#### [Input]
----

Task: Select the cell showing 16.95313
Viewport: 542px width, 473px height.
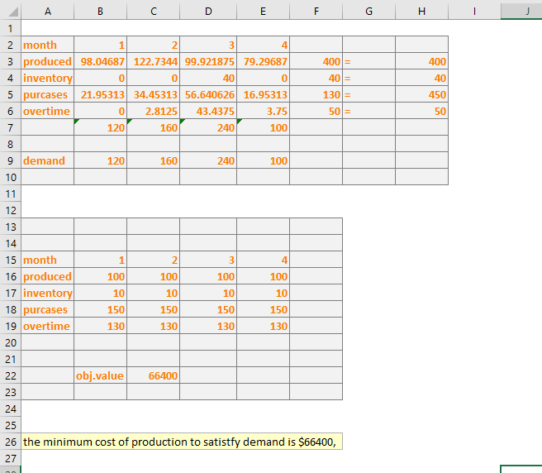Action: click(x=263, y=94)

----

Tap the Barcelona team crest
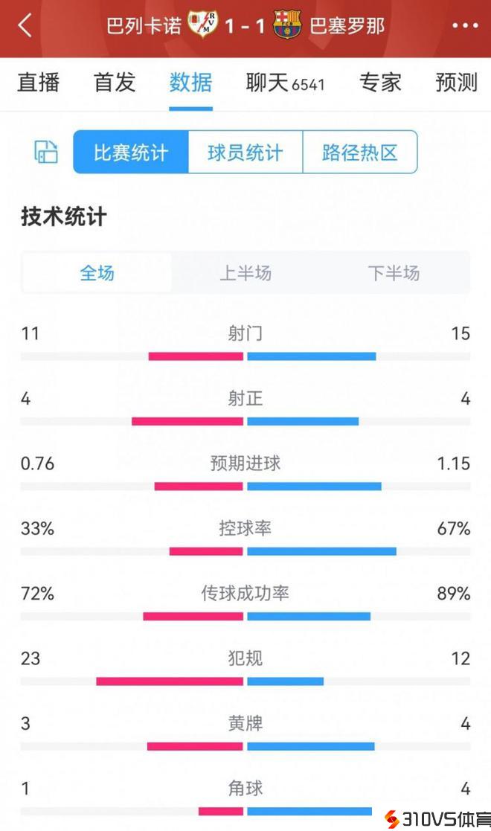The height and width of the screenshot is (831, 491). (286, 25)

----

#### [Objective]
Copy out the items word for word, from the line containing "Task: Select the cell showing 16.95313" through the line containing "Action: click(x=263, y=94)", and leave out the pictures.

#### [Correct result]
Task: Select the cell showing 16.95313
Viewport: 542px width, 473px height.
Action: click(x=263, y=94)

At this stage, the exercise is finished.